### SOURCE PASSAGE
Saturday, September 11, 2010

Home-made Chutney

Autumn, I’m afraid, is a coming in, as a medieval poet might say.  Or, as Keats phrased it, “Season of mists and mellow fruitfulness, close-bosomed friend of the maturing sun.”  I admit you’d have to look pretty damn hard to see any sun in Manchester recently – the mist element has been stressed rather a lot, also the pelting rain – but it did dry up long enough last weekend to let me pick the apples.

We’ve got two smallish apple trees, a Worcester Pearmain and a Granny Smiths and both trees have produced a bumper crop.

So what on earth do you do with zillions of apples?  Eat them, yes, I’d got as far as that myself, but there’s a limit to how many apples even a family our size can munch through.  So I turned to chutney.

Wow.  It’s gorgeous.  There’s something about home-made chutney that knocks any other sort of pickle into a cocked hat.  What you should do, according to the recipe, is leave the chutney in a cool dark cupboard for two to three months (and if that’s not handy for Christmas, I don’t know what is.)  The trouble is, it tastes so fantastic, we’ve been through two jars already, and, as it’s just crying out for a knock-your-socks-off cheddar to go with it, it’s not doing my diet any good.

Here’s the recipe if you want to give it a go.

1 pound of onions

4 pounds of apples

8 ounces of dried fruit

1 ounce of ginger

1 ounce of paprika

1 ounce of mixed spice

1 ounce of salt

1 and a half pounds of granulated sugar

A pint and a half of malt vinegar

Chop up the apples and the onions and put them into a big pan. The great thing about using up the apples in this way, is that you can use all the very tiny ones that will never be much good for eating.  I put them into the vinegar right away, and then they don’t start going brown and sad looking.  Add everything else, bring it to the boil and then let it simmer for three hours or so.  Give it a stir every so often.  You can tell it’s ready when it goes fairly thick and, if you draw a wooden spoon across the mixture, it leaves a channel that doesn’t immediately fill with liquid.

In the meantime, sterilize your jam-jars.  The easiest way of doing this is to put a titchy bit of cold water in the bottom and give each jar a minute in the microwave.  You’ll have to sterilize the  lids too, and the easiest way to do that is by boiling them in water for a while.  (Five minutes or so should do it.)  Then – carefully because they’re hot (der!) – put the jars in a warm oven to dry out.

Then put the chutney into the warm jars with a little greaseproof or waxed paper insert on top of the chutney.  That stops the metal in the lid reacting with the vinegar in the chutney.  Then wait two to three months… if you can!

### RECORDS PROVIDED
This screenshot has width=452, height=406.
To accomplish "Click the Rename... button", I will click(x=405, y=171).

---

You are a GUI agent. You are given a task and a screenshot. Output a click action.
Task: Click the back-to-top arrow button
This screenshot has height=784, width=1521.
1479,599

### OBJECTIVES
#1 Please restate the chutney post starting with "Wow.  It’s gorgeous.  There’s" and going on through "give it a go.", swapping "cupboard" for "pantry".
#2 What two kinds of apple trees does the chutney post say the household has?

### REPLIES
#1
Wow.  It’s gorgeous.  There’s something about home-made chutney that knocks any other sort of pickle into a cocked hat.  What you should do, according to the recipe, is leave the chutney in a cool dark pantry for two to three months (and if that’s not handy for Christmas, I don’t know what is.)  The trouble is, it tastes so fantastic, we’ve been through two jars already, and, as it’s just crying out for a knock-your-socks-off cheddar to go with it, it’s not doing my diet any good.

Here’s the recipe if you want to give it a go.

#2 A Worcester Pearmain and a Granny Smiths.